Positive results for CC 486 inphase III QUAZAR AML-001 trial for newly diagnosed acute myeloid leukemia

Celgene Corporation announced top-line results from the international phase III, randomized, double-blind, placebo-controlled study, QUAZAR AML-001 . The study evaluated the efficacy and safety of investigational therapy CC 486 as maintenance therapy in patients with newly diagnosed acute myeloid leukemia (AML) who achieved first complete response (CR) or complete response with incomplete blood count recovery (CRi) with induction chemotherapy (with or without consolidation). The study demonstrated that maintenance treatment with CC 486 resulted in a highly statistically significant and clinically meaningful improvement in overall survival compared to placebo. The key secondary endpoint of relapse-free survival (RFS) also showed a statistically significant improvement. CC 486 was well-tolerated and there were no unexpected safety events in QUAZAR AML-001.

This phase III study enrolled 472 patients, randomized 1:1 to receive either oral CC-486 300mg or placebo once daily for 14 days of a 28-day cycle plus best supportive care until disease relapse. Data from QUAZAR AML-001 will be submitted to a future medical meeting. Celgene also plans regulatory submissions for CC 486 beginning in the first half of 2020.

About QUAZAR AML-001 : Phase III, randomized, double-blind, placebo-controlled study of CC 486 as AML maintenance therapy in patients who achieved first CR or complete response with incomplete blood count recovery (CRi) with induction chemotherapy (with or without consolidation) The primary endpoint of the study was overall survival. Key secondary endpoints included relapse-free survival (RFS), safety and tolerability, healthcare resource utilization and patient-reported outcomes per the FACIT-Fatigue Scale and EQ-5D questionnaire. The study enrolled 472 patients, randomized 1:1 to receive either oral CC 486 300mg or placebo once daily for 14 days of a 28-day cycle plus best supportive care until disease progression.

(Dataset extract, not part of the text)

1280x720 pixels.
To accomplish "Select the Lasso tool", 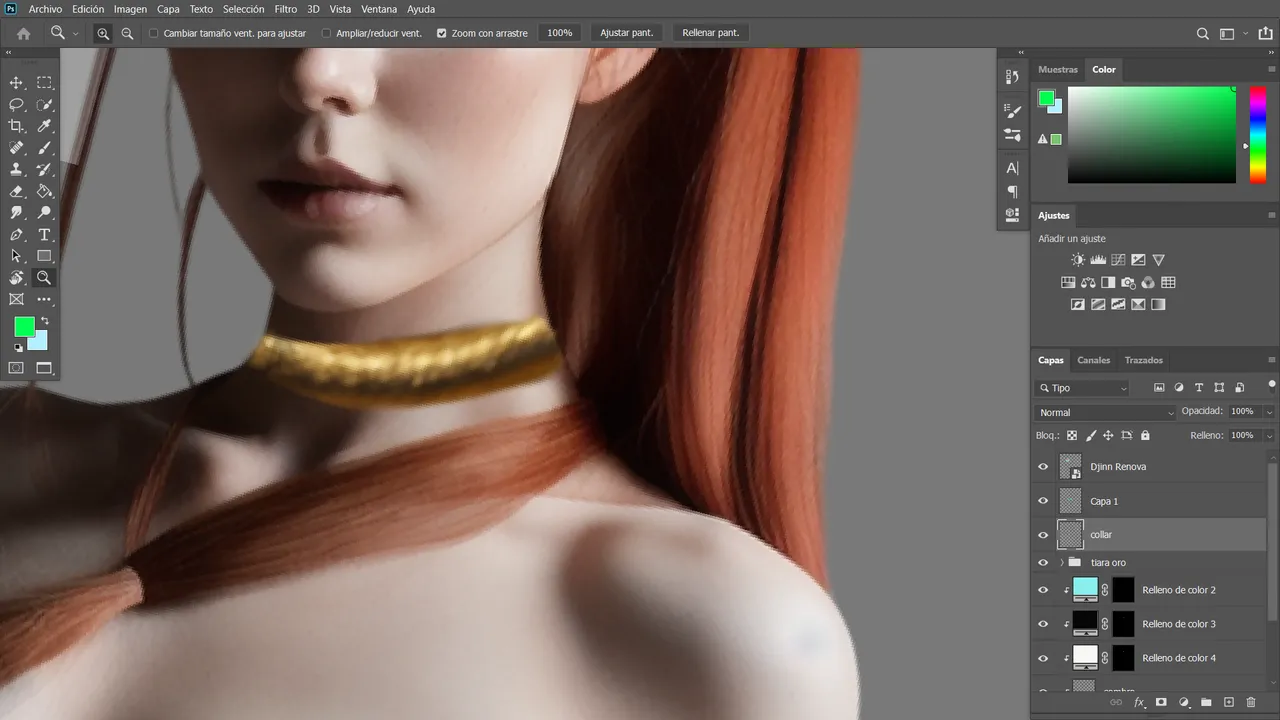I will coord(16,105).
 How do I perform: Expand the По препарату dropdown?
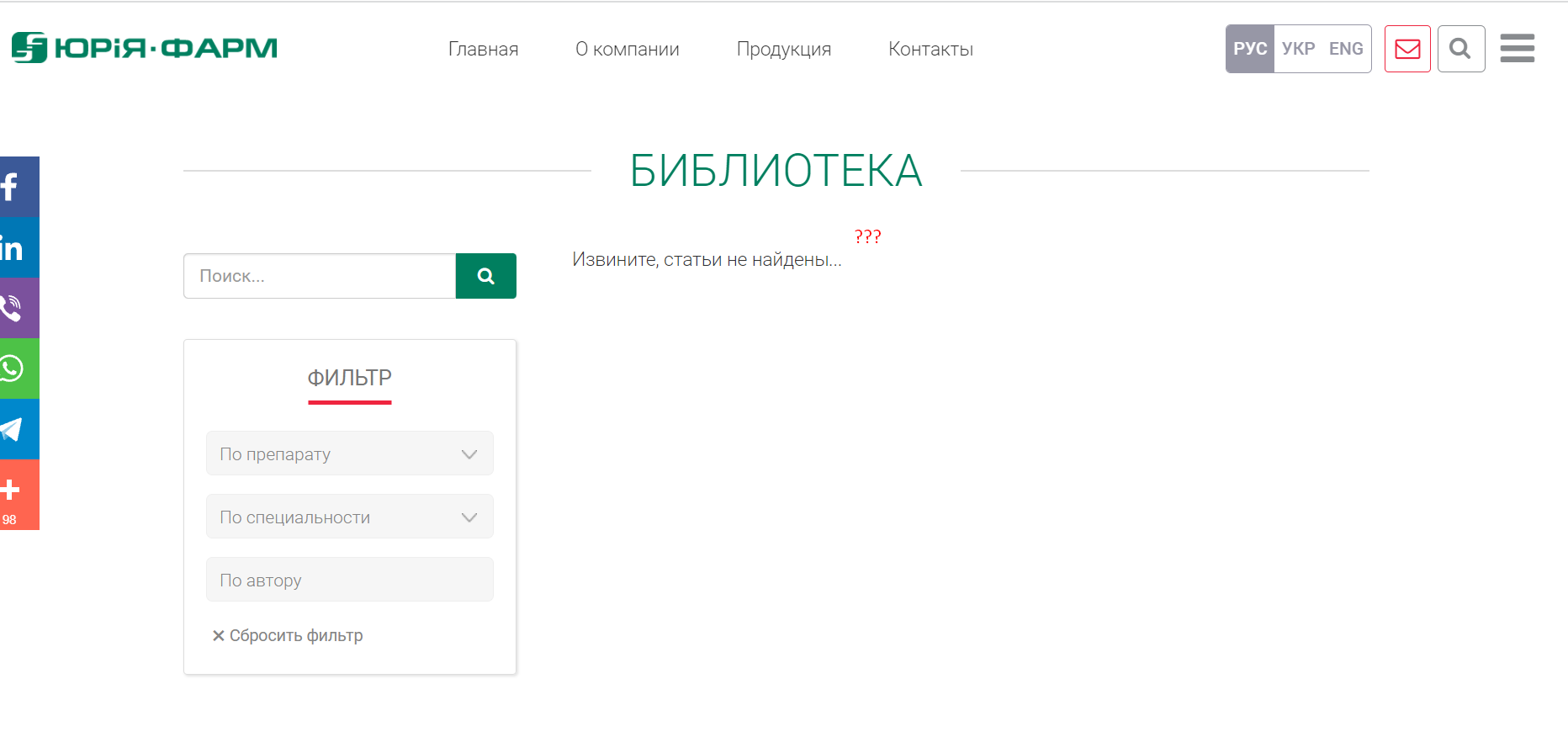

Comment: The CC 486 QUAZAR AML-001 study is the first phase III trial to demonstrate that the addition of maintenance therapy has the potential to extend overall survival in a broad population of patients with newly diagnosed AML who have achieved remission with induction chemotherapy.

Comment: In prior studies of CC 486 in 23 patients with AML, the overall response rate was 48%, which included hematologic improvement in 32% and red blood cell transfusion independence in 20%. The most common grade 3/4 adverse events seen with the oral azacitidine agent were febrile neutropenia in 30%, anemia in 22%, neutropenia in 17%, and thrombocytopenia in 17%.